Но ни у меня, ни у Кости Рубцова, ни у моей Светланы, ни у Сергея Назарова, ни у многих наших единомышленников нет выбора. Но мы и не Дон Кихоты. Мы скорее реалисты утопического склада. Утопизм наших душ произрастает из эсхатологического упования на последнее будущее. Мы по традиции скорее верим, чем не верим, в мессианскую роль России. Мы обречены на бессмертие.
Где и когда родится, отмучается и угаснет со смутными предчувствиями такое историческое поколение, как наше, исчерпает себя до донышка в фантастических социальных экспериментах и катастрофах, выбрав из прошлых, настоящих и будущих человеческих пластов весь страх зловещих пыток и жестоких репрессий? В какой стране нелепых и неоправданных крайностей, в стране, жаждущей духовности и бесшабашного подвижничества, будет выпестован маленький человек-конформист, отчужденный от самого себя, от близких и дальних, обманутый и проклятый, соединивший в себе жертвенность и манию величия, свободу и рабство, любовь и ненависть. В стране, где в заснеженных голодных далях отпечаталась окровавленная стопа Христа, где вечный воровской мрак и глухое к человеческим стонам бунтарство перемежаются с щедрой жертвенностью, с едва наметившимися бликами потенциального неуемного света? Не может кануть бесследно в небытие спрессованная и загнанная в подполье духовная мощь народа — она рано или поздно даст о себе знать, выйдет наружу в ореоле своего могущества, в бесстрашии жить по законам Красоты, Любви и Свободы — отсюда и подспудная неколебимая уверенность в евангелическое прозрение! Эта приговоренность к исторической значимости, к непроизвольному включению в мессианство согревает наши больные души, укрепляет измученную веру и нашу несчастную в слезах надежду.

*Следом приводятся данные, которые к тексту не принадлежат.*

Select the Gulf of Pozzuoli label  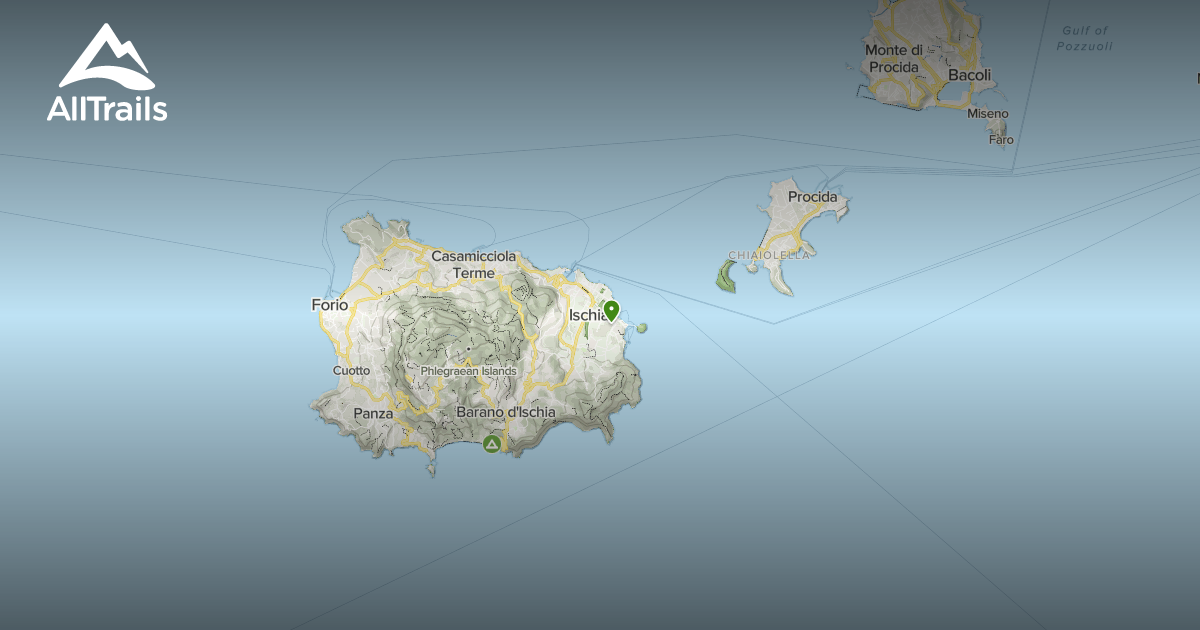point(1085,37)
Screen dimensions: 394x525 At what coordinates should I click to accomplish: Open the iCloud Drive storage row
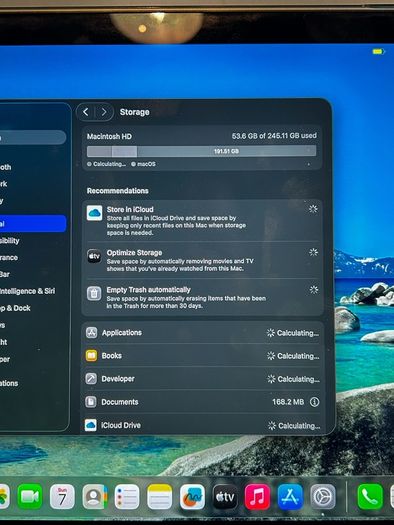pyautogui.click(x=203, y=425)
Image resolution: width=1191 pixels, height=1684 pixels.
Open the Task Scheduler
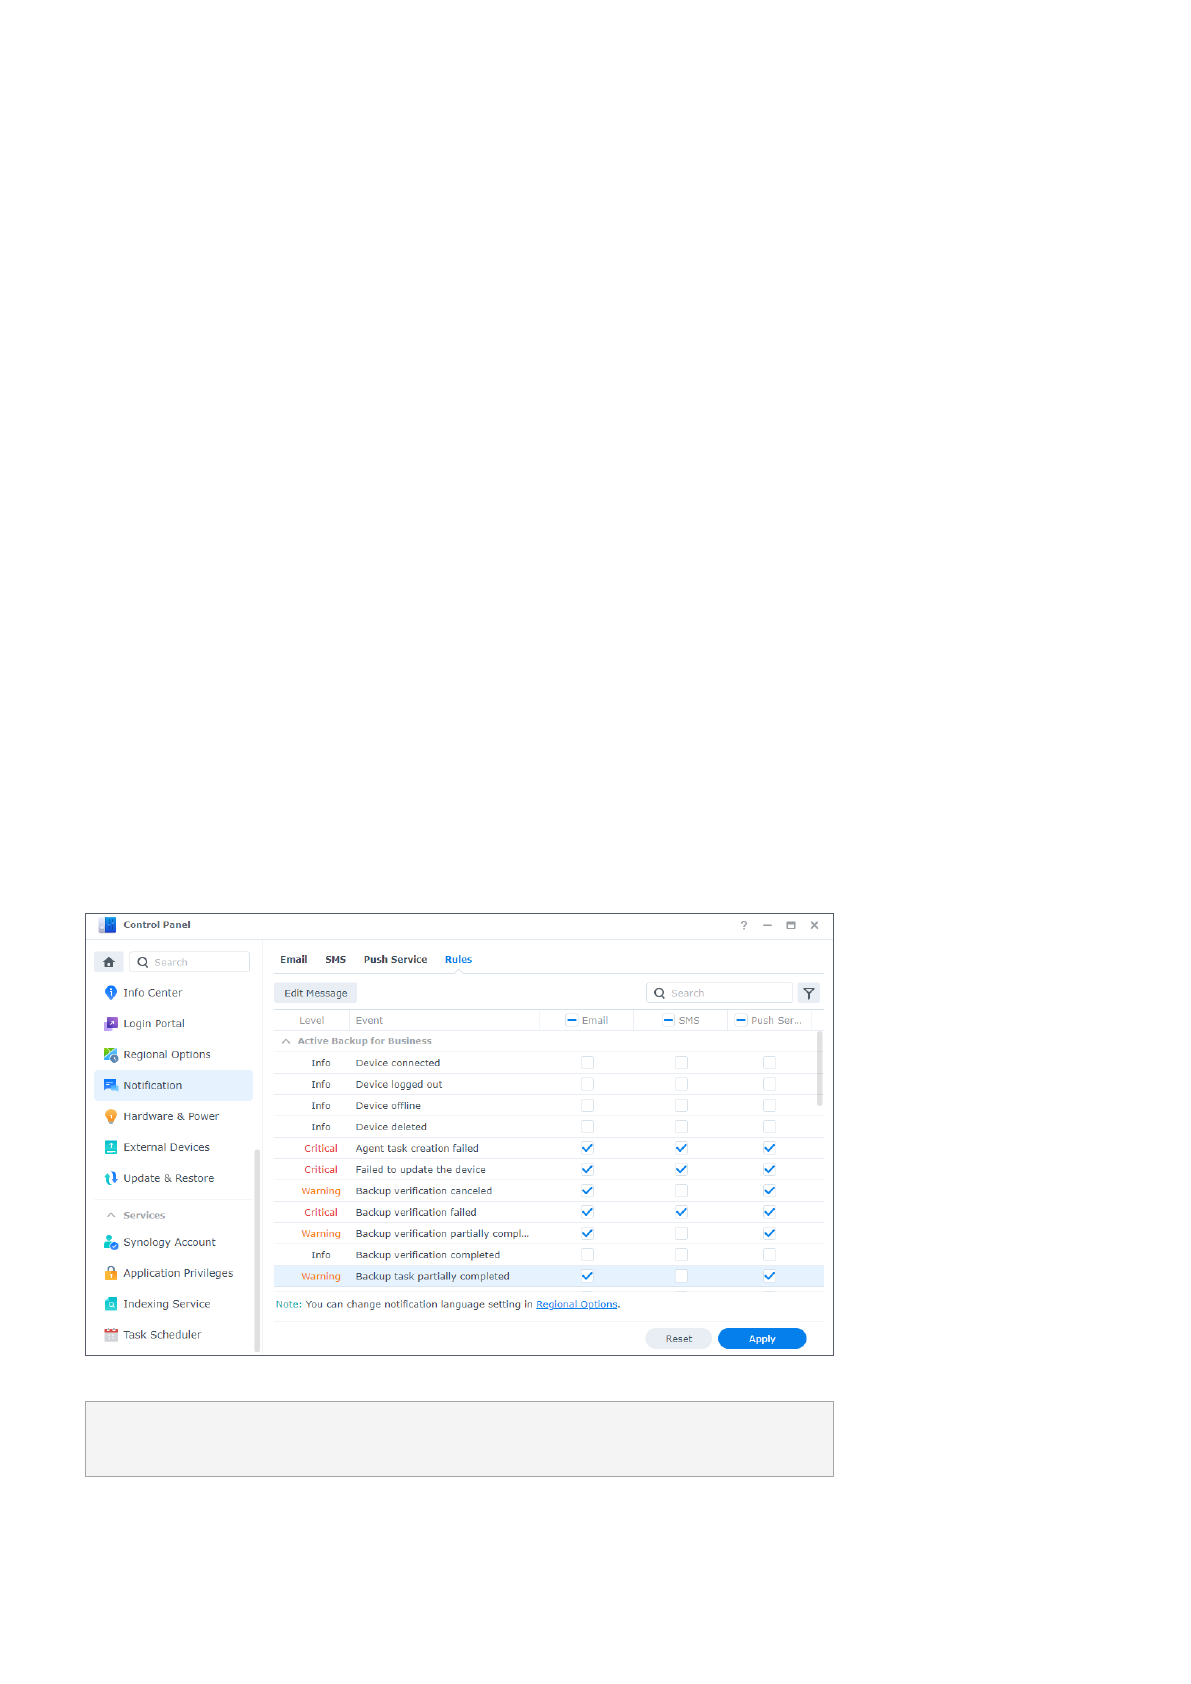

Сознание того, что эта вера сильнее и величественнее любых как официальных, так и тайных авторитарных образований, дает нам силы всецело погружаться в тот узкий просвет духовности, который еще не заслонен силами зла!
У нас нет еще готовности защищать высшую духовность последними средствами позора, унижения и даже смерти. Мы всем ходом истории приуготовлены к уступкам злу. Но даже в этой приуготовленности живет тайная надежда на чудо, на торжество Добра.